◆ PROBLEM TO WORK ON ◆
Reproduce verbatim the lines from the one containing "Given: Filter list by 实战项目" through the one containing "Collapse the Más", including both.
|---|
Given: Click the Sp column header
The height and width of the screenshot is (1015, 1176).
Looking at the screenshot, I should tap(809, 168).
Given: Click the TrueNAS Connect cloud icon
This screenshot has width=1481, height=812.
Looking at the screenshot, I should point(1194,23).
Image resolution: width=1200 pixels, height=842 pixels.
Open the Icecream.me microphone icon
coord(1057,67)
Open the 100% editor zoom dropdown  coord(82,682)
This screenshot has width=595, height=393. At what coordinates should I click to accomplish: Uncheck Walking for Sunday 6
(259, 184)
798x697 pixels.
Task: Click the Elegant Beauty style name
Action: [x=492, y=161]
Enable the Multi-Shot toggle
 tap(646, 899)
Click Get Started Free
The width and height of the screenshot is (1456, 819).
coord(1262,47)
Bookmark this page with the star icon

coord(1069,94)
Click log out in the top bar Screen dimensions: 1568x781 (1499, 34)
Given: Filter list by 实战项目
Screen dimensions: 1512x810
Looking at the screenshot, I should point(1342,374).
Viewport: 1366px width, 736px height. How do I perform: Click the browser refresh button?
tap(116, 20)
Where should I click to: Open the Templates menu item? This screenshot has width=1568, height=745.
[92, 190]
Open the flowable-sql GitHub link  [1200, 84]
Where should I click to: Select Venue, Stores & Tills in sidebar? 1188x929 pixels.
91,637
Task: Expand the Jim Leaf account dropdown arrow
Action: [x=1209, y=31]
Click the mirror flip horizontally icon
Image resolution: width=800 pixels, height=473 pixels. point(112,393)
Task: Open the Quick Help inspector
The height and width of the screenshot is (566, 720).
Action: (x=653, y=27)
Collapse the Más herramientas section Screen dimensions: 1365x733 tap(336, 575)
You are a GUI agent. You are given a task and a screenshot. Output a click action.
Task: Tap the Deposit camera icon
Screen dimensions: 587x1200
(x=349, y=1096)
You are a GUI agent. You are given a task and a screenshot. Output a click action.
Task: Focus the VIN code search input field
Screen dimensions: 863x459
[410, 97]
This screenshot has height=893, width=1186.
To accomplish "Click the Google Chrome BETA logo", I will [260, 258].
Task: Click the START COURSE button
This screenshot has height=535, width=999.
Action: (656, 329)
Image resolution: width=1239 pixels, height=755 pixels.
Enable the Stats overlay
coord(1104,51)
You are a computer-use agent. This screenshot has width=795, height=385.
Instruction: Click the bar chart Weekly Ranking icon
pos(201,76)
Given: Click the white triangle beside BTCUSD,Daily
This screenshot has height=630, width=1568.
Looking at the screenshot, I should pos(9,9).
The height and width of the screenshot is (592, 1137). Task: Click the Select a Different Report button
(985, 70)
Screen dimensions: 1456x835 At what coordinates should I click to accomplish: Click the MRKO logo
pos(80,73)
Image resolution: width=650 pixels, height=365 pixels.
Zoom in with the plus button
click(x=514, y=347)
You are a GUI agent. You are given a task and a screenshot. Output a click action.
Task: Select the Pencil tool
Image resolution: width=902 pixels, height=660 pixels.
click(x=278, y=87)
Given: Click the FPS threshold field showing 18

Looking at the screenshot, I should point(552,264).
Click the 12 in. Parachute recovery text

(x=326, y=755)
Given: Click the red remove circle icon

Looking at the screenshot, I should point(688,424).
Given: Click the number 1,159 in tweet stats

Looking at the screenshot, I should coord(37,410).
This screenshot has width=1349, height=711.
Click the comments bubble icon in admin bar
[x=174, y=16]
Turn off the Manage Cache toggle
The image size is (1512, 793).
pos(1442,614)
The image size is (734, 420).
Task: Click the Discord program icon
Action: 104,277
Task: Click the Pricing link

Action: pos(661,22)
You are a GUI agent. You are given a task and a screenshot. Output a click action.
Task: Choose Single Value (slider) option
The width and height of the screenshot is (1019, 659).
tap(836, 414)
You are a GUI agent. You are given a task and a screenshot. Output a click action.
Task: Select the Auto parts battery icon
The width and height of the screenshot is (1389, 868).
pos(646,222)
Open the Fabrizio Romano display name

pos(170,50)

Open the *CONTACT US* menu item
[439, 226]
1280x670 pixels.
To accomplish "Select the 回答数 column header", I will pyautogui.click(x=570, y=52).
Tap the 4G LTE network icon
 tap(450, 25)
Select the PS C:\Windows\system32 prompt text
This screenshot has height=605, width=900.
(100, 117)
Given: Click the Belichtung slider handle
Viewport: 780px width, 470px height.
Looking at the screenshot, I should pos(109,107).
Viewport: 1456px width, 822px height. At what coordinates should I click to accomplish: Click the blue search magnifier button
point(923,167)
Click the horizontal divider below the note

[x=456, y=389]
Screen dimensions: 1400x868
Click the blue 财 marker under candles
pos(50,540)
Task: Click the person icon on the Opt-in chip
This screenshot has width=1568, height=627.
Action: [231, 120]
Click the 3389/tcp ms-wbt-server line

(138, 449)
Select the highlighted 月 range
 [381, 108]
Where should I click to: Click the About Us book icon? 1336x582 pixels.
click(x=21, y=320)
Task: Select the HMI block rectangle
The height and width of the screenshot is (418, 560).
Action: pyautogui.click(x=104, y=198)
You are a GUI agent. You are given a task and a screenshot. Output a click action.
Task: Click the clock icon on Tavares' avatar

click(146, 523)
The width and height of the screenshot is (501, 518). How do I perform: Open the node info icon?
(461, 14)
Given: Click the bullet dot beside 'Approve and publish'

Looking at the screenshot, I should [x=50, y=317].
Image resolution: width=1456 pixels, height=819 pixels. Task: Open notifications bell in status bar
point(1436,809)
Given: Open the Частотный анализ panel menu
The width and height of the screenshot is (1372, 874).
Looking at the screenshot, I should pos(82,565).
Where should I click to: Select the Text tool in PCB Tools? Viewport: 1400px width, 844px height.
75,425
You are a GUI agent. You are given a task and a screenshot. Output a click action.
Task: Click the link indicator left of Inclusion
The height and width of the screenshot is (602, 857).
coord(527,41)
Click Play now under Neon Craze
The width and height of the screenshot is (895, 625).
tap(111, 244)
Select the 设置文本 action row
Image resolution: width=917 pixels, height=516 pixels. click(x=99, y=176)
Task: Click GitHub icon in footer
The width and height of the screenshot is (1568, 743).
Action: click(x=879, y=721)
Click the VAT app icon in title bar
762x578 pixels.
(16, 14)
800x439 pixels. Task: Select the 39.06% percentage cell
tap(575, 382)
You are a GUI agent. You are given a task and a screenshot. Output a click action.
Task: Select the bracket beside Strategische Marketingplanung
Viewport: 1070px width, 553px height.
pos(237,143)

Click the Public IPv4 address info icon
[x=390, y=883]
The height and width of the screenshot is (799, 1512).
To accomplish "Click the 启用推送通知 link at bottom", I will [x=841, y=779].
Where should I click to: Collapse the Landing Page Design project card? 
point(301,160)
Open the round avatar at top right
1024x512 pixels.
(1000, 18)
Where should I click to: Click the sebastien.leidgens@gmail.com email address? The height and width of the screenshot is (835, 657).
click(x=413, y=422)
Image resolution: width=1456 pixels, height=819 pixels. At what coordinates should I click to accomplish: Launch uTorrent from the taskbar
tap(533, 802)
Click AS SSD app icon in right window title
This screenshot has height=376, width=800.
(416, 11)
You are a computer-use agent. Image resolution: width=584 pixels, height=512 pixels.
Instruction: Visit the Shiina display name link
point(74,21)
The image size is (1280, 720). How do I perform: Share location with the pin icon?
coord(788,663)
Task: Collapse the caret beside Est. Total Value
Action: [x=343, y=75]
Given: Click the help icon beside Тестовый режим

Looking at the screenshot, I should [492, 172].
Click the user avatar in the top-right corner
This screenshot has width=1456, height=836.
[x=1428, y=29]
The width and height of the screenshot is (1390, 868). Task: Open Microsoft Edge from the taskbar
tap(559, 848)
|---|
◆ THE RESPONSE ◆
Given: Filter list by 实战项目
Screen dimensions: 1512x810
Looking at the screenshot, I should point(1342,374).
Viewport: 1366px width, 736px height. How do I perform: Click the browser refresh button?
tap(116, 20)
Where should I click to: Open the Templates menu item? This screenshot has width=1568, height=745.
[92, 190]
Open the flowable-sql GitHub link  [1200, 84]
Where should I click to: Select Venue, Stores & Tills in sidebar? 1188x929 pixels.
91,637
Task: Expand the Jim Leaf account dropdown arrow
Action: [x=1209, y=31]
Click the mirror flip horizontally icon
Image resolution: width=800 pixels, height=473 pixels. point(112,393)
Task: Open the Quick Help inspector
The height and width of the screenshot is (566, 720).
Action: (x=653, y=27)
Collapse the Más herramientas section Screen dimensions: 1365x733 tap(336, 575)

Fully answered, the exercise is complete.